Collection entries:
══════════

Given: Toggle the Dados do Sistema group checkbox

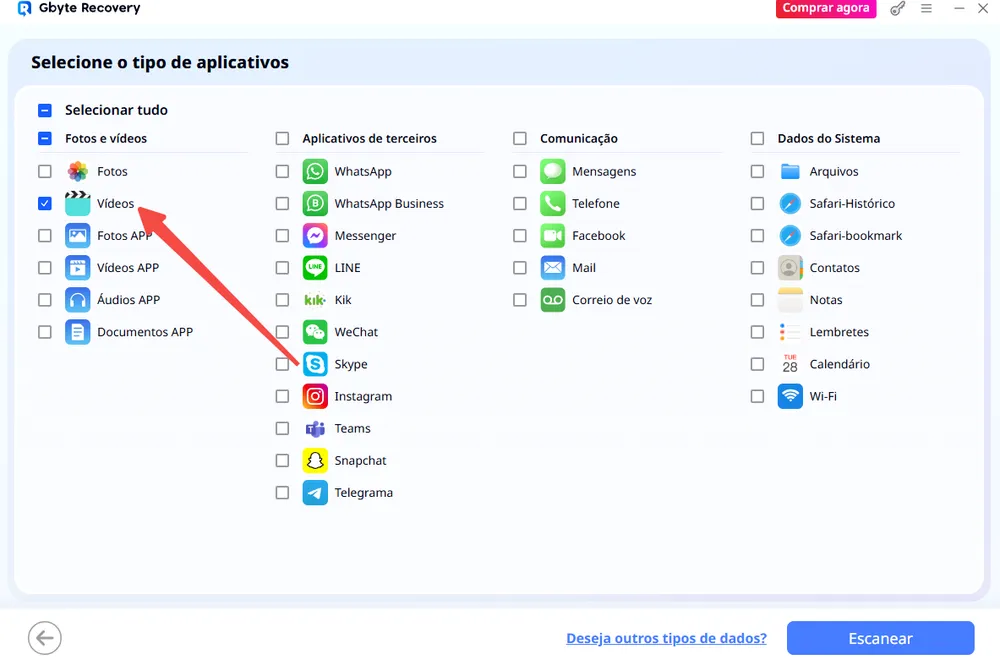Looking at the screenshot, I should click(x=757, y=139).
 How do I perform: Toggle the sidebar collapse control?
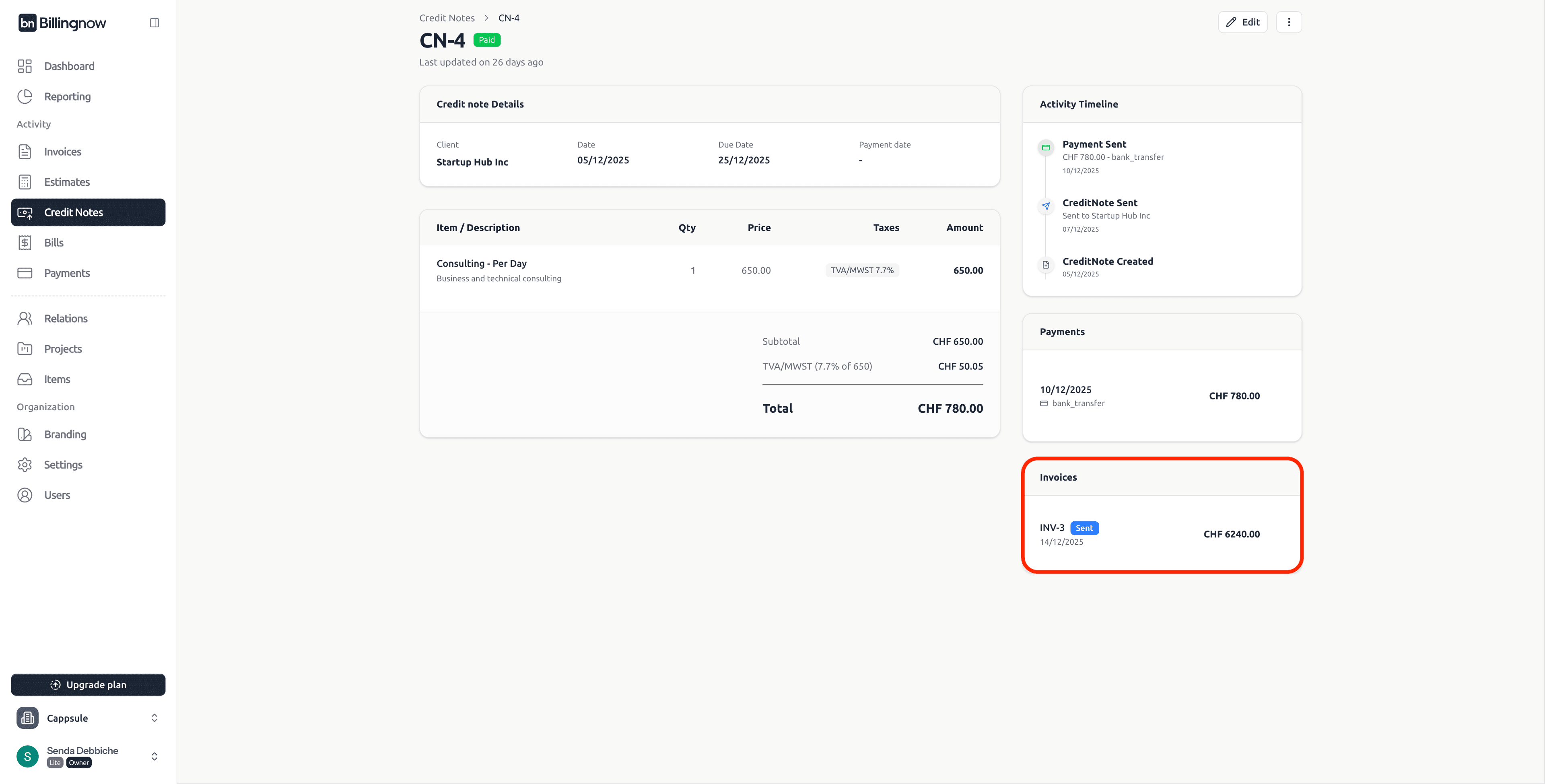click(154, 22)
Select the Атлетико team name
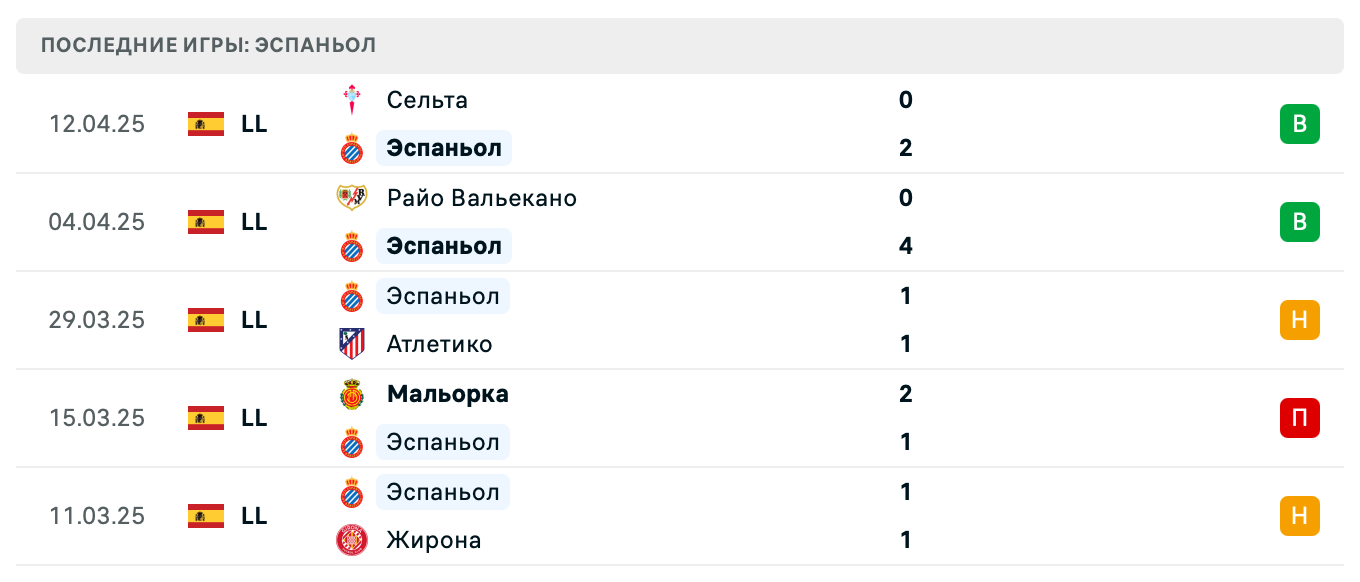 [x=439, y=344]
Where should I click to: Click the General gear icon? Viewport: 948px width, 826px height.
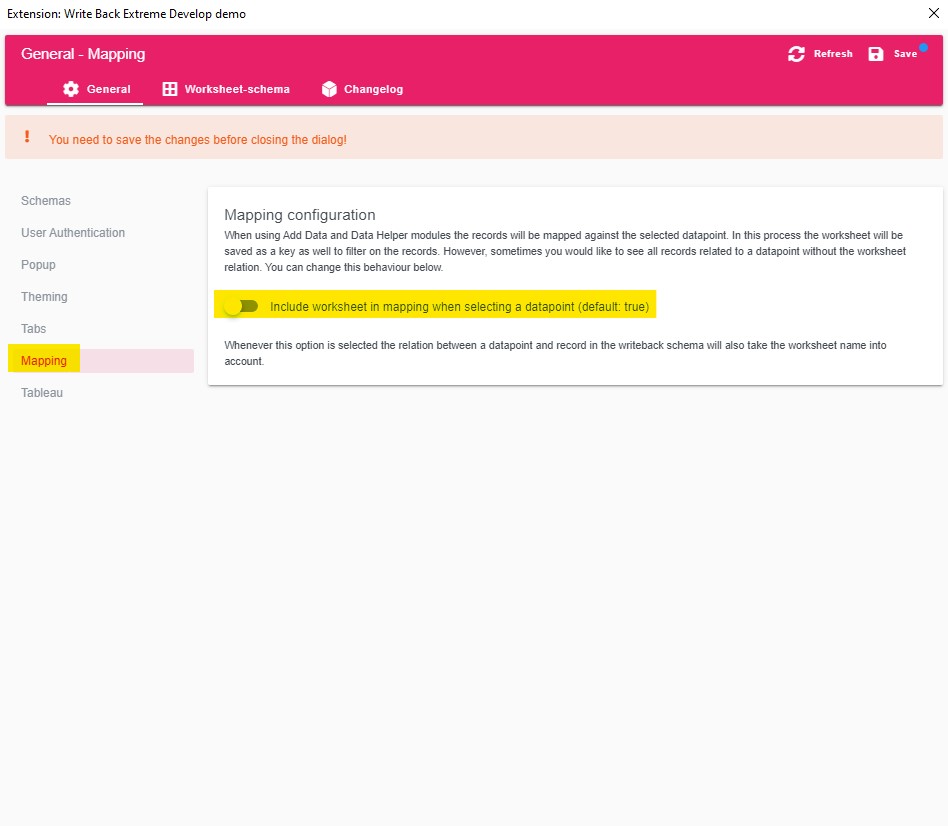click(x=71, y=89)
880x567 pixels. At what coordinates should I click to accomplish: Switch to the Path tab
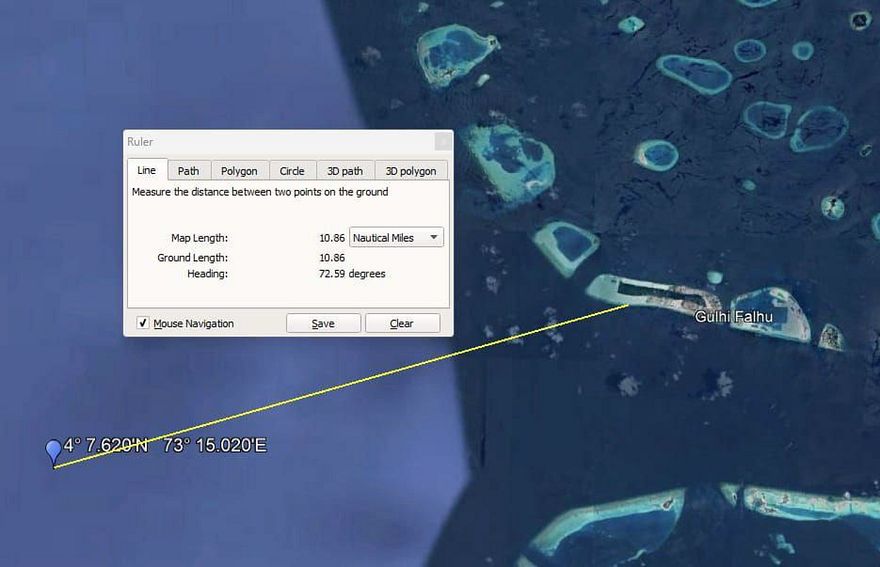tap(189, 171)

══════════

ASSIGNMENT: With images omitted, retype the data word for word.

WRITTEN RESPONSE:
Given: Toggle the Dados do Sistema group checkbox

Looking at the screenshot, I should click(x=757, y=139).
 How do I perform: Toggle the sidebar collapse control?
click(154, 22)
Select the Атлетико team name
 [x=439, y=344]
Where should I click to: Click the General gear icon? Viewport: 948px width, 826px height.
click(x=71, y=89)
880x567 pixels. At what coordinates should I click to accomplish: Switch to the Path tab
tap(189, 171)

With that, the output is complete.